DRL IS NOT THE CONSCIENCE OF AMERICA
The purpose of the DRL chief is not to serve as the moral human rights chief of the country, or the conscience of the nation, as even the Russians think that the job of Lukin, the human rights commissioner appointed by parliament, should be. The purpose of the DRL chief is to serve as America's moral voice on human rights problems to other countries, and have bilateral talks or take part in multilateral institutions where human rights are on the agenda. I don't have a problem with that kind of role as part of a state that has to make compromises and cannot function as a purely-principled entity; my problem is when human rights advocates take up this role in the belief they are doing good.
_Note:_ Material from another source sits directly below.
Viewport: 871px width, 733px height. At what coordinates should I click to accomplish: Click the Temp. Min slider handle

Obviously, America's problems on these other topics make it increasingly vulnerable to charges of double standards, a point that HRW endlessly preaches on in its recommendations at the end of every report.
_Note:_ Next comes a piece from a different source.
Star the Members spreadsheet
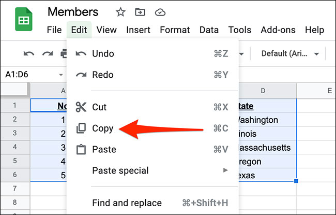336x215 pixels. [120, 12]
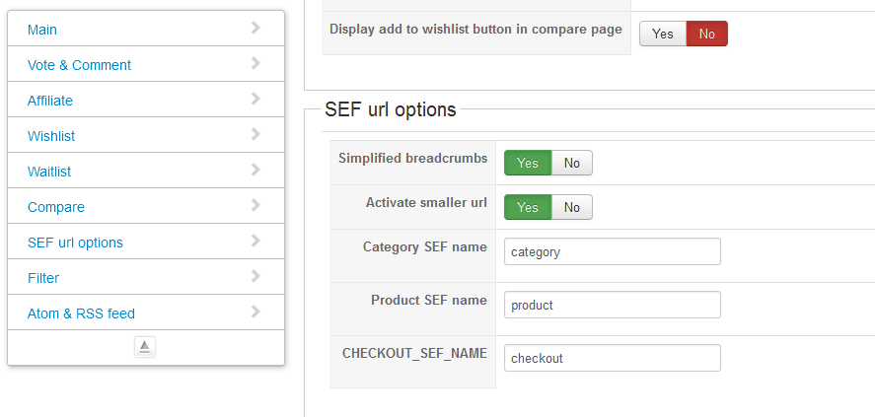Click the chevron arrow beside Filter
The image size is (875, 417).
coord(255,277)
Indeed, one of the ways HRW constantly indulges in moral equivalency is to intone piously that if the US pursues some bad thing, like pressuring Amazon not to accept WikiLeaks files, it is making it hard to pressure China on its bad behaviour controlling the Internet. I'm not the one who subscribes to this skewed notion, but it's funny when those who do suddenly decide the "lessons" don't matter anymore.
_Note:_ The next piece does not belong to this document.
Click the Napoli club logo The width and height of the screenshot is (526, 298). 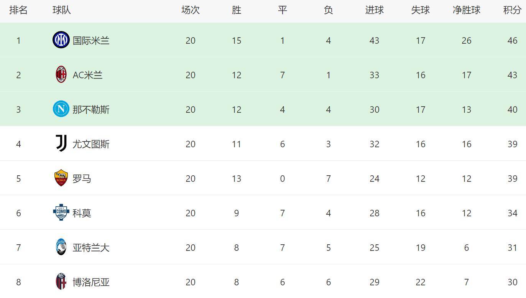61,109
We could have a long debate about moral equivalency and America's role in the world and I'm happy to, but let me summarize this issue for you about America: it's a seven-lane Texas highway coming in (immigrants from all over the world); it's a cow-path going out (Edward Snowden). Ok, then. Next.
NSA Surveillance
Tom will have to learn how to wince convincingly and look sympathetic and privately guide visiting critics to Ken Roth's thinky piece on the subject, because he will not be able to address this subject in any kind of significant way himself. This office does not exist for crafting America's overall position on a variety of human rights issues in the world, writ large. That is, sure, it has a role. But higher-ups at State will decide the real issues around the NSA and Snowden and Manning, and Syria and chemical warfare and aid to rebels or peace talks with Israel or what to say to Putin at the G20 -- the NSC and of course the White House have the real say. Maybe DRL will be on the morning phone calls. But maybe it won't...
That's why some people "in the building" were filled with chagrin at yet another NGO type coming in and having to represent their turf -- NGOs aren't skilled bureaucratic infighters, they only know how to be antagonistic.
Nothing is going to happen on Guantanamo, the ICC, drones, NSA surveillance except perhaps some clucking that good people can't get anything done due to the CIA or the DOD. "My hands are tied," one can hear Malinowski saying -- like his predecessor, Mike Posner, another veteran NGO human rights leader who served as Assistant Secretrary of State for DRL in Obama's first term.